▸ EXERCISE GOAL
Exclude the pictures and set down, unaltered, the lines from the one that holds "Viewport: 1568px width, 776px" through the end of the data.

Stored items:
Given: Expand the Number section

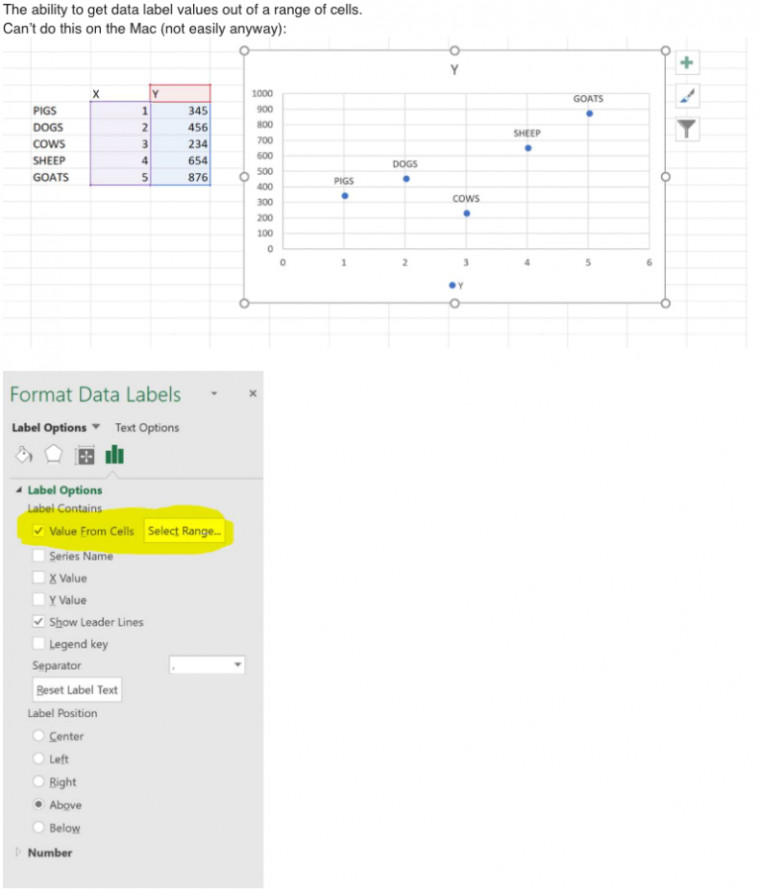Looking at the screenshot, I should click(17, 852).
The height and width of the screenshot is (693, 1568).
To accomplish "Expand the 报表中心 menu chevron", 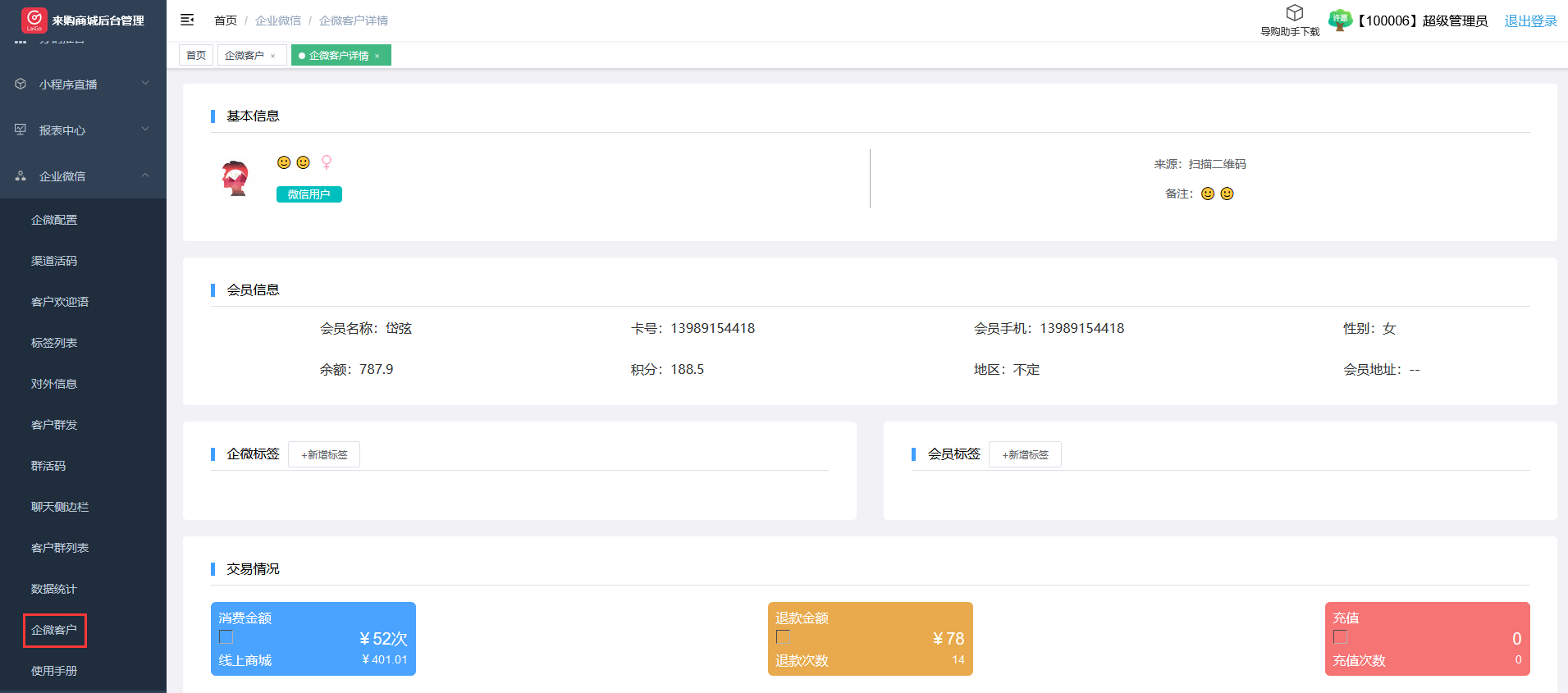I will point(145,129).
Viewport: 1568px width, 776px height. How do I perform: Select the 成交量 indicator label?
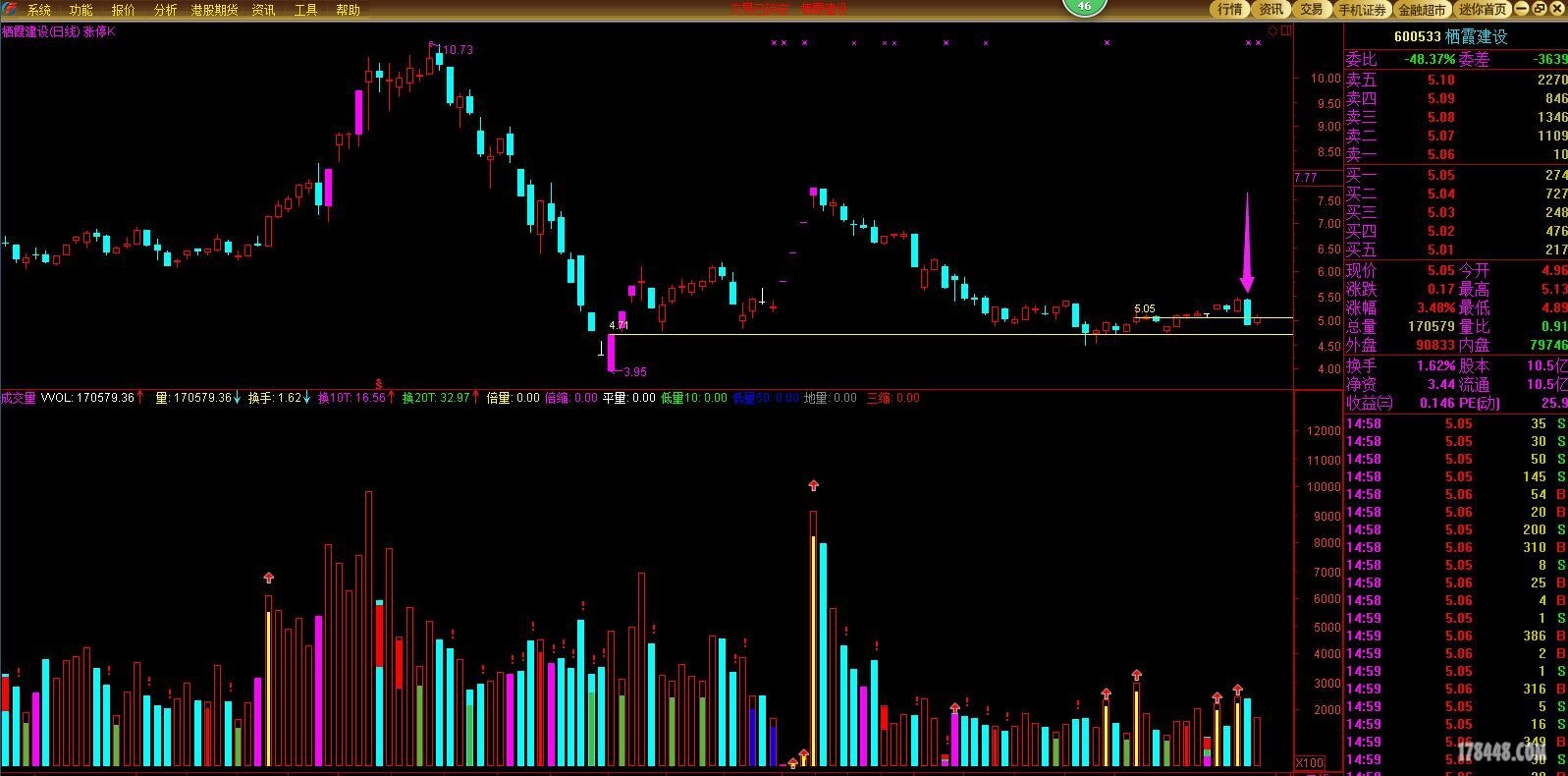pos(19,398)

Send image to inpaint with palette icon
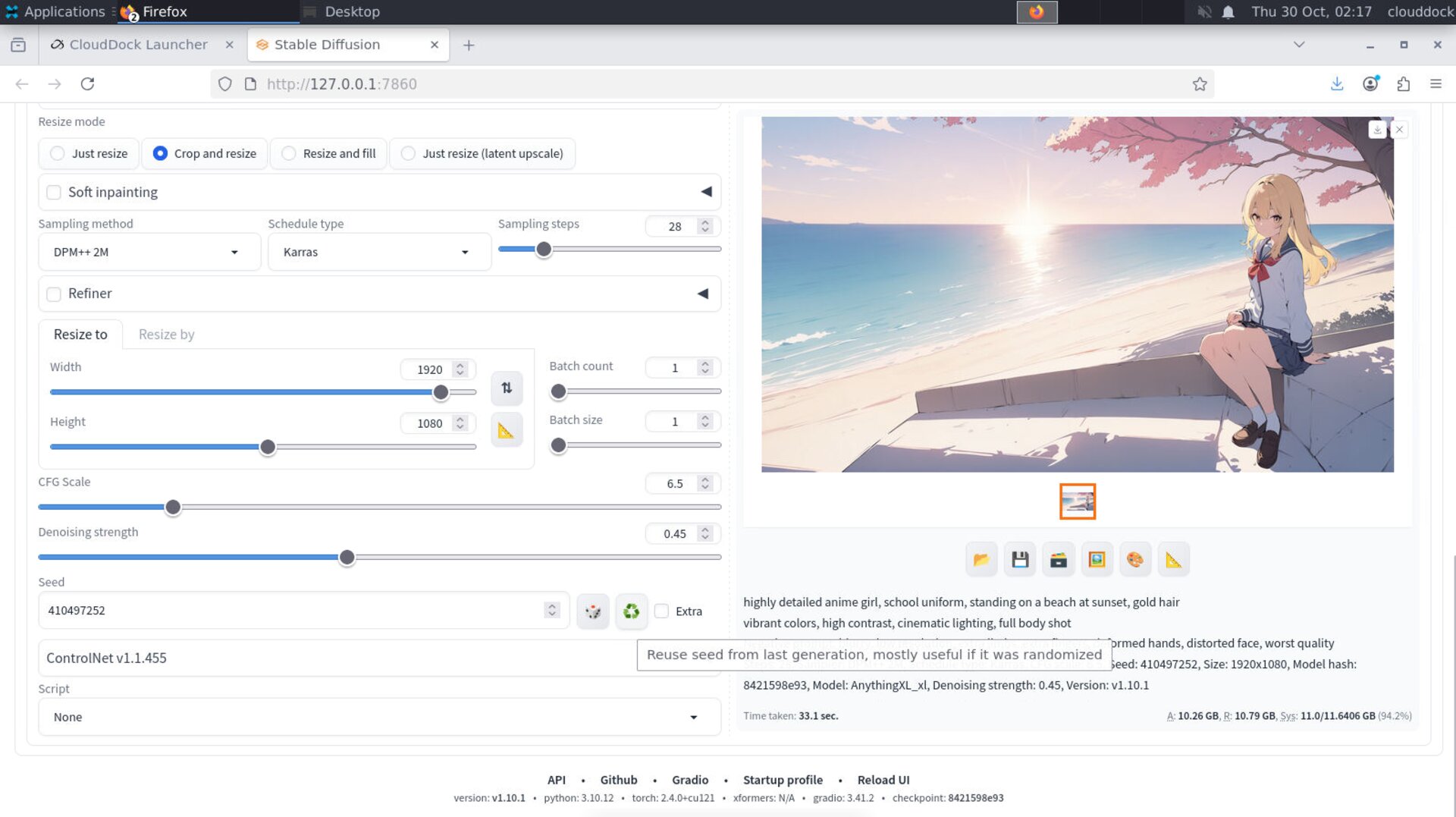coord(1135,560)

▸ COMPLETED EXERCISE
Viewport: 1568px width, 776px height. How do I perform: Select the 成交量 indicator label?
pos(19,398)

Send image to inpaint with palette icon
coord(1135,560)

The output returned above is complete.